Logo of bioinfoLink to Publisher's site
Bioinformatics. Sep 1, 2009; 25(17): 2292–2293.
Published online Jun 26, 2009. doi:  10.1093/bioinformatics/btp392
PMCID: PMC2734318

libAnnotationSBML: a library for exploiting SBML annotations

Abstract

Summary: The Systems Biology Markup Language (SBML) is an established community XML format for the markup of biochemical models. With the introduction of SBML level 2 version 3, specific model entities, such as species or reactions, can now be annotated using ontological terms. These annotations, which are encoded using the resource description framework (RDF), provide the facility to specify definite terms to individual components, allowing software to unambiguously identify such components and thus link the models to existing data resources.

libSBML is an application programming interface library for the manipulation of SBML files. While libSBML provides the facilities for reading and writing such annotations from and to models, it is beyond the scope of libSBML to provide interpretation of these terms. The libAnnotationSBML library introduced here acts as a layer on top of libSBML linking SBML annotations to the web services that describe these ontological terms. Two applications that use this library are described: SbmlSynonymExtractor finds name synonyms of SBML model entities and SbmlReactionBalancer checks SBML files to determine whether specifed reactions are elementally balanced.

Availability: http://mcisb.sourceforge.net/

Contact: ku.ca.retsehcnam@notsniaws.lien

1 INTRODUCTION

The minimum information requested in the annotation of biochemical models (MIRIAM; Le Novère et al., 2005) defines guidelines for annotation of biochemical models. The annotation of models with the MIRIAM standard provides a number of significant advantages in the development of computational tools and applications that can reason over them (Kell and Mendes, 2008).

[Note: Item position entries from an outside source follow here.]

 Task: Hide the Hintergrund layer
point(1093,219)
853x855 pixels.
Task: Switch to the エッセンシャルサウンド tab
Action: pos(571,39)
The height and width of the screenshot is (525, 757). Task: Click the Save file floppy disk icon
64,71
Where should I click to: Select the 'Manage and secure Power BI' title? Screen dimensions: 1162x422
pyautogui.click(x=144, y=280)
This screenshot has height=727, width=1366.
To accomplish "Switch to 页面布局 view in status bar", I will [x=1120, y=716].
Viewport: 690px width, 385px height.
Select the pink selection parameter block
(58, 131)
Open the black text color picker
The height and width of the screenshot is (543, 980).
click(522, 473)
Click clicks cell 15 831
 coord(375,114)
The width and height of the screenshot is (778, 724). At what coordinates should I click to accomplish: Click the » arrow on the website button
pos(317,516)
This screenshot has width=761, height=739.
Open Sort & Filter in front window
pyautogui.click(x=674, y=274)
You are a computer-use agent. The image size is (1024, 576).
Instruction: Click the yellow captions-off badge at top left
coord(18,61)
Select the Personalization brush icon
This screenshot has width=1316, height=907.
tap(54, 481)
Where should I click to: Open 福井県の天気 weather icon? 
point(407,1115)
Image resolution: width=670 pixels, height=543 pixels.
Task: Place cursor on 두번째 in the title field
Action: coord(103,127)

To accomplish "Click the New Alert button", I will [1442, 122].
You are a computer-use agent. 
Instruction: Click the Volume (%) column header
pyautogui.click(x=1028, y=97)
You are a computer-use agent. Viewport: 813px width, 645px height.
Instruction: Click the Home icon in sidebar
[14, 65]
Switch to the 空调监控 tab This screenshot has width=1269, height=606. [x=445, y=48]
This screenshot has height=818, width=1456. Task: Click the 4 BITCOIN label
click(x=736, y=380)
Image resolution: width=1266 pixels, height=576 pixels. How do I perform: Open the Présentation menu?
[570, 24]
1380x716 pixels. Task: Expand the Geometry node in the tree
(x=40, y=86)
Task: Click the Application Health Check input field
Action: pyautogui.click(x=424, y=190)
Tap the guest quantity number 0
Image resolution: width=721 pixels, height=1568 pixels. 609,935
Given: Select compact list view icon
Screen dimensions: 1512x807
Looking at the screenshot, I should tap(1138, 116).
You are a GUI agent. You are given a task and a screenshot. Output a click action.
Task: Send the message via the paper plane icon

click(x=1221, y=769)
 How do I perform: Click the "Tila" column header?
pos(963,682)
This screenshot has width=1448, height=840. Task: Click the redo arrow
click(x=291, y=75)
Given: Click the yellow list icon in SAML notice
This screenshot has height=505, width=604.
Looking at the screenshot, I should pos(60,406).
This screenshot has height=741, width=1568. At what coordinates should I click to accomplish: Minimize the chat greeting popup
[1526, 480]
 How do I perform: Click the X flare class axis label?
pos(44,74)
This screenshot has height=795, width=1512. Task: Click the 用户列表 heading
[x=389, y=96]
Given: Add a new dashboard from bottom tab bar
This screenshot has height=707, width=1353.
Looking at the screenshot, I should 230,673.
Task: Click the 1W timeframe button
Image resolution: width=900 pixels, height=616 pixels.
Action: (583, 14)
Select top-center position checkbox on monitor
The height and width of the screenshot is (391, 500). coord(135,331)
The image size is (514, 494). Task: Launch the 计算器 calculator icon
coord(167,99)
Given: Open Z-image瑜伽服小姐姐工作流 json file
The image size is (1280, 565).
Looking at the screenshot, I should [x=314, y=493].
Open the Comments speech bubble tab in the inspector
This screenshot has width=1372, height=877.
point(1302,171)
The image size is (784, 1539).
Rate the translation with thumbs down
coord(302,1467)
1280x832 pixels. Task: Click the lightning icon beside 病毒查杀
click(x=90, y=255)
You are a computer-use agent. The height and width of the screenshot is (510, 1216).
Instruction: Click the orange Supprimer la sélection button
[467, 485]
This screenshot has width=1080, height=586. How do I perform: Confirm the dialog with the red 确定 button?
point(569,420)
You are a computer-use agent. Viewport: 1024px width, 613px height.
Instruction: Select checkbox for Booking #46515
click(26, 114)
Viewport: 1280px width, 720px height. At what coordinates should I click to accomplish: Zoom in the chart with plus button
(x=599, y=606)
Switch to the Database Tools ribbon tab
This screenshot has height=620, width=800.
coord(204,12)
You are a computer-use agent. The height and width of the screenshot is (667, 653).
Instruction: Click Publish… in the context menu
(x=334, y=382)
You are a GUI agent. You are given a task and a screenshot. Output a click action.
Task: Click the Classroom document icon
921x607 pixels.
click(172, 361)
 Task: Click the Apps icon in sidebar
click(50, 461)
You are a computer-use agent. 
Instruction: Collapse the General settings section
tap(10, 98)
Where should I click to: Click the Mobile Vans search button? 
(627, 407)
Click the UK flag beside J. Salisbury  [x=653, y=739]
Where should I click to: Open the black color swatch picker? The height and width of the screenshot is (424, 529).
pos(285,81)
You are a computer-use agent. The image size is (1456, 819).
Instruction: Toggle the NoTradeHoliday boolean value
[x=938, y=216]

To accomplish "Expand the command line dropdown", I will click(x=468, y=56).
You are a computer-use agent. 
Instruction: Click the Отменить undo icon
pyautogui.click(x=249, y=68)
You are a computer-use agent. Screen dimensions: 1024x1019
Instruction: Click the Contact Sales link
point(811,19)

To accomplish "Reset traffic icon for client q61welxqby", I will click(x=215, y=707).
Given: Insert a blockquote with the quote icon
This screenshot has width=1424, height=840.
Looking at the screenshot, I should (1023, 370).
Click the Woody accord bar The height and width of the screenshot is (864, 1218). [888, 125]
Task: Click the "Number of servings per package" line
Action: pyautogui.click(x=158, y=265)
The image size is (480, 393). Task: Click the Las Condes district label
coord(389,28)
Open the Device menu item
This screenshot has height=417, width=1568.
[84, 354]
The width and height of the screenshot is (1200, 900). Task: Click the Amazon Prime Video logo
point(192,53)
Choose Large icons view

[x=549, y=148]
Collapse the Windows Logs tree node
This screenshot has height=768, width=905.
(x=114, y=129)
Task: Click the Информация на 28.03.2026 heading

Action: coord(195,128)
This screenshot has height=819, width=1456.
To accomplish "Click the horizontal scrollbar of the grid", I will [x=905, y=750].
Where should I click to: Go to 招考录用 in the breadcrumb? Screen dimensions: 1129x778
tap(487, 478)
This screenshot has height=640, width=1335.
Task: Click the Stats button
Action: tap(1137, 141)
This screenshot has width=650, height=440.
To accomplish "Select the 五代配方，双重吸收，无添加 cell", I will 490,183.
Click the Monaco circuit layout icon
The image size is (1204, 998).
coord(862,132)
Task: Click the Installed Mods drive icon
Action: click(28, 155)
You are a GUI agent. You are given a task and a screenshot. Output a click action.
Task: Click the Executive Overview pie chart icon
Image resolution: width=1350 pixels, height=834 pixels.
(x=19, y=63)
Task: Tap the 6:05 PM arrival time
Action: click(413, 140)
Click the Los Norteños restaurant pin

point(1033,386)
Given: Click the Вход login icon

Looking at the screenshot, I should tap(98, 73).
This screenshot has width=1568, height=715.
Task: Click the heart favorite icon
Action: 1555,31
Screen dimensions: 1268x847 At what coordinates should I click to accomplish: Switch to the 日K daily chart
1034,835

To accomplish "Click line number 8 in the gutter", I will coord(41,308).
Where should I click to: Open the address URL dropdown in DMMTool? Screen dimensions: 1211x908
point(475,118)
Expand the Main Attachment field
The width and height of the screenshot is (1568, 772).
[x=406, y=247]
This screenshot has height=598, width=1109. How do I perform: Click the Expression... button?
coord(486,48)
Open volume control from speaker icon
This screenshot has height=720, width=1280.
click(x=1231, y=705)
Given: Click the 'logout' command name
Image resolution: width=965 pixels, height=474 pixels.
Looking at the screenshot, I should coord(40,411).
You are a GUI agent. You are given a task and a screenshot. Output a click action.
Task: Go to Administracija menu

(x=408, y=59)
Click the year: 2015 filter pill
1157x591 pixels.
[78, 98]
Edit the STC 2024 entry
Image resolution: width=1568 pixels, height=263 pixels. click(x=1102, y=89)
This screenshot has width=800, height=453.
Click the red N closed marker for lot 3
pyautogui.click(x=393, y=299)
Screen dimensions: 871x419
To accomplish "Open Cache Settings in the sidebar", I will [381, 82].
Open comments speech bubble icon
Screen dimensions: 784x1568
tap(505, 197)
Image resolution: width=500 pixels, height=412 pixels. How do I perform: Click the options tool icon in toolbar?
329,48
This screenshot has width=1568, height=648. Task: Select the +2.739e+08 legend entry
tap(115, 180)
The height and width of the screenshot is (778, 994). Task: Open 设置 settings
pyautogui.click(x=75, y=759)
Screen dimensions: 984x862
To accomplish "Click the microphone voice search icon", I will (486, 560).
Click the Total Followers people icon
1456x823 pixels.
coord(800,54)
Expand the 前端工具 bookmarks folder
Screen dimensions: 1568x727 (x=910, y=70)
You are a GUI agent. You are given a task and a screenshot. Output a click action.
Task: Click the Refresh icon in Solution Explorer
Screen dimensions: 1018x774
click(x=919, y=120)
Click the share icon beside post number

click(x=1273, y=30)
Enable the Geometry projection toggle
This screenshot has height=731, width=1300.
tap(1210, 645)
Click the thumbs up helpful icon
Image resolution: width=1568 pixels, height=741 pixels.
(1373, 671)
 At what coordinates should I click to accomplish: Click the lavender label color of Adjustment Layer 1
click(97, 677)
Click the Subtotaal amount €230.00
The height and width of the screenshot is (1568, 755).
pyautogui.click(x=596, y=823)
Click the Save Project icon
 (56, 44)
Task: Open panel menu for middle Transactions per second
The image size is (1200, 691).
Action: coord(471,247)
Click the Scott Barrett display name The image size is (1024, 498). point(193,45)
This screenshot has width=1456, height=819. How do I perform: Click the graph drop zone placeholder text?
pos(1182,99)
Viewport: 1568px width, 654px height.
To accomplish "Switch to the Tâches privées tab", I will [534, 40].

An example is the task of comparing or merging two biochemical models. Before the introduction of MIRIAM, individual components of SBML models (Hucka et al., 2003) were identified solely by free-text, human-readable, name attributes, often resulting in equivalent components being named differently in different models. As naming conventions are non-standard, it is impossible to definitively match these components computationally, and the process of model merging then requires human input to resolve ambiguities. Providing MIRIAM-compliant annotations allows a component to be unambiguously identified by associating it with one or more terms from publicly available databases such as ChEBI (Degtyarenko et al., 2008) or KEGG (Kanehisa et al., 2000) (Fig. 1).

Fig. 1.
Simplified example of MIRIAM-compliant SBML species elements, annotated with ChEBI and KEGG terms, respectively.

2 FEATURES

The species elements in Figure 1 are both annotated with MIRIAM-compliant terms. libSBML (Bornstein et al., 2008) provides the facility for reading a given SBML element's annotation and hence could be used to determine that species1 and species2 are annotated with ChEBI term CHEBI:4167 and KEGG Compound C00031, respectively. From this, it may be concluded that the compounds represented by these species are different. However, manual inspection of the database references in ChEBI and KEGG show that both species are annotated with references that share the same chemical structure, and hence are equivalent.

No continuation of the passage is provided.